Reading: Elements of a Viewing Data Pipeline for Data Analysis
As part of the course Stat 585X I am taking this semester, I will be posting a series of responses to assigned course readings. Mostly these will be my rambling thoughts as I skim papers.
This week we are reading a paper on the elements of a data pipeline for visualization by Andrea Buja, Daniel Asimov, Catherine Hurley, and John A. McDonald, a paper published in Dynamic Graphics for Statistics from 1988. This paper, as well as a video on the software Data Viewer, lay out some fundamentel steps that transform data to be visualized on a screen as well as taking results from an interaction and returning this as data.
What is a ‘Viewing Pipeline’?
A viewing pipeline is the sequence of steps necessary to transform a dataset to be visualized on a screen.
These can be thought of as a mapping of data points (transformations, rotations, projection, and clipping) to an (x,y) coordinate on a screen or paper. These operations are so prevalent in my daily life that I don’t often take the time to think of them formally. However, I did recently run into an example with my own research.
Example of a pipeline
For my masters project I was working with visualizing graph data. Graph data typically won’t come with an (x,y) for each point to then be plotted on a screen. Instead, a graph layout algorithm is used to calculate these coordinated. This can be thought of as the first transformation of a data pipeline. However, the fun isn’t over! These (x,y) coordinated will then need to be mapped to a set of (x,y) coordinated relative to their relation on a screen. I did this using an svg element on the screen sized to my own choosing, meaning I then needed to transform points based on this new coordinate system. This two step process was necessary simply to view a graph on the computer screen.

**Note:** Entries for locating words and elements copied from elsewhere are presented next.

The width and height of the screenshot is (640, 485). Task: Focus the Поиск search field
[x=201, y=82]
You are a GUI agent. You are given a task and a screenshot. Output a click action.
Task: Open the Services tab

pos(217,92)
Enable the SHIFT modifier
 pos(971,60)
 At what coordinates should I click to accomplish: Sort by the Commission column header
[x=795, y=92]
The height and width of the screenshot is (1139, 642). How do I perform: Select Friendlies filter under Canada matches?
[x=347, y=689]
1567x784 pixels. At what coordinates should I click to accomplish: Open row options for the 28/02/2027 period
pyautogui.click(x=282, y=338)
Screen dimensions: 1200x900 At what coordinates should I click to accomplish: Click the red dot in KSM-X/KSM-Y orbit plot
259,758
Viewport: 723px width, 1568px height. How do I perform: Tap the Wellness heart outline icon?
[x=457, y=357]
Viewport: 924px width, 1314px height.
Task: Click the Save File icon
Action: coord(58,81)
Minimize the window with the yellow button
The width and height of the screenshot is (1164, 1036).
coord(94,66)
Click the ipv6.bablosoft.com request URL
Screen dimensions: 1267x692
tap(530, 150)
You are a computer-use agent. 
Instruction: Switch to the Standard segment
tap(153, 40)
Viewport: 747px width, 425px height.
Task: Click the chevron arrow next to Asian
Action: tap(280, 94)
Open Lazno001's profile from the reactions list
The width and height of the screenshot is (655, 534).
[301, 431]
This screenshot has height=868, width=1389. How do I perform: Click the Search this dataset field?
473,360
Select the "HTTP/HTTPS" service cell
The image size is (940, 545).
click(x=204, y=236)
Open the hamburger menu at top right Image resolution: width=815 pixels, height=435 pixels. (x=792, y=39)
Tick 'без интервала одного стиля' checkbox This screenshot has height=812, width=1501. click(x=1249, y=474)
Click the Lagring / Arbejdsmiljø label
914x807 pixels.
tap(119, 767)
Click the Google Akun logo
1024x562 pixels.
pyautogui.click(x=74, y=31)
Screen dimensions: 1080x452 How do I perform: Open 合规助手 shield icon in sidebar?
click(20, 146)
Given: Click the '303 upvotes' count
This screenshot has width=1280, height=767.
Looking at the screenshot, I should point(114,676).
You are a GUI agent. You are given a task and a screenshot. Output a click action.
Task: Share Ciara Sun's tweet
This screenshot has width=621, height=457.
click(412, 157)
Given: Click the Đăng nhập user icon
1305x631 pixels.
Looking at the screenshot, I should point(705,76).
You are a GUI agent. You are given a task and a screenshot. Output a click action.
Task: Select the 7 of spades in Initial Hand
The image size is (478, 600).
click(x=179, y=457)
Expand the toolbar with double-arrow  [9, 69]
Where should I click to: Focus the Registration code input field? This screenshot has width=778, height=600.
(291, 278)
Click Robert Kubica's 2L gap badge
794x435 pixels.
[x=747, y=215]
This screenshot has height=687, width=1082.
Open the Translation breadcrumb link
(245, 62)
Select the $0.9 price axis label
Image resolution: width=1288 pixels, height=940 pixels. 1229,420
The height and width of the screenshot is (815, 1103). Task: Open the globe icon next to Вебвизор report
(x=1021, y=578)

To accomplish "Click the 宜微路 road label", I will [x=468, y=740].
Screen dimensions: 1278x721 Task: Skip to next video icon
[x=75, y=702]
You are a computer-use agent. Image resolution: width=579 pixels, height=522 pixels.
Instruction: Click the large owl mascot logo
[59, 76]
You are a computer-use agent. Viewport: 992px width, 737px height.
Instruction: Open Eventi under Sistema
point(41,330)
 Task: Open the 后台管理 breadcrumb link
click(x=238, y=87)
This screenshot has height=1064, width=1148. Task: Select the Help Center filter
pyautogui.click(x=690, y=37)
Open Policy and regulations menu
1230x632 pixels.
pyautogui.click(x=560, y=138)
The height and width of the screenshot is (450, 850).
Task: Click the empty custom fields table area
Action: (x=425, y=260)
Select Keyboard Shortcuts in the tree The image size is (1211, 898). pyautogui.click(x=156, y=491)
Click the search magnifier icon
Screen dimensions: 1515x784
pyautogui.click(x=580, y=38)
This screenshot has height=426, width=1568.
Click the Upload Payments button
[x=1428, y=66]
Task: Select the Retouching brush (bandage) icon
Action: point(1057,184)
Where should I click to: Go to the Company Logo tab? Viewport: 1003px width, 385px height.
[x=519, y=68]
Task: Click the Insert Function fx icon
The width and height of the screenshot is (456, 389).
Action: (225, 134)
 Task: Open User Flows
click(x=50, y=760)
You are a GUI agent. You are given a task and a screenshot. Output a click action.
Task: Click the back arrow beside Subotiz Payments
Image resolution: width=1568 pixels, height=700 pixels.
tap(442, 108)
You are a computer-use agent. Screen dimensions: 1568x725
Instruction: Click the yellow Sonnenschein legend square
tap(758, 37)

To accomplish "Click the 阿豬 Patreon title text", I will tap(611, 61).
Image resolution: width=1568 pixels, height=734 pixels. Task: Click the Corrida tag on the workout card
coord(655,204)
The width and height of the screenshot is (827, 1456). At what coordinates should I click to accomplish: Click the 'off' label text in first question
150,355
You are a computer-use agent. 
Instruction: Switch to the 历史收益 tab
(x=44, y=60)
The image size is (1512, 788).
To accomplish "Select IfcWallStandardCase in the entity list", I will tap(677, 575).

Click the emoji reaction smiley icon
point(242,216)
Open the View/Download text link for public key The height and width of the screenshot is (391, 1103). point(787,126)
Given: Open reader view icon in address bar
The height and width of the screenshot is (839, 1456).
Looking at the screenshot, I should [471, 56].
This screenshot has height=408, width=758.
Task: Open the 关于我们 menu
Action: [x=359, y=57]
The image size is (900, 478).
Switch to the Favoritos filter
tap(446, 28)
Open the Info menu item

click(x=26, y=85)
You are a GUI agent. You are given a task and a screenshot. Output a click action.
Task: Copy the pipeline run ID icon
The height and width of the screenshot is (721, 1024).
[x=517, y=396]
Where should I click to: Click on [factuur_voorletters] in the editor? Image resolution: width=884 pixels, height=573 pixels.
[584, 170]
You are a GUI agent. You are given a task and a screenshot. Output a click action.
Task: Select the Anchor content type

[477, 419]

Of course, there is more to it.
A pipeline, however is more than just plotting. The pipeline can be used to pass manipulated data from the interactive graphic back through and edit the data, or create an alternative view of this data. For this reason, the authors advocate that any transformations (like rescaling or recentering) be invertible.
Respect the history
I found this paper to be quite interesting as a window back in time. Many of the elements presented in the paper and the Data Viewer software I recognize as precursers to the GGobi software, including projection pursuits and the grand tour. I also appreciated the appearance of visual inference and the lineup protocol in the paper.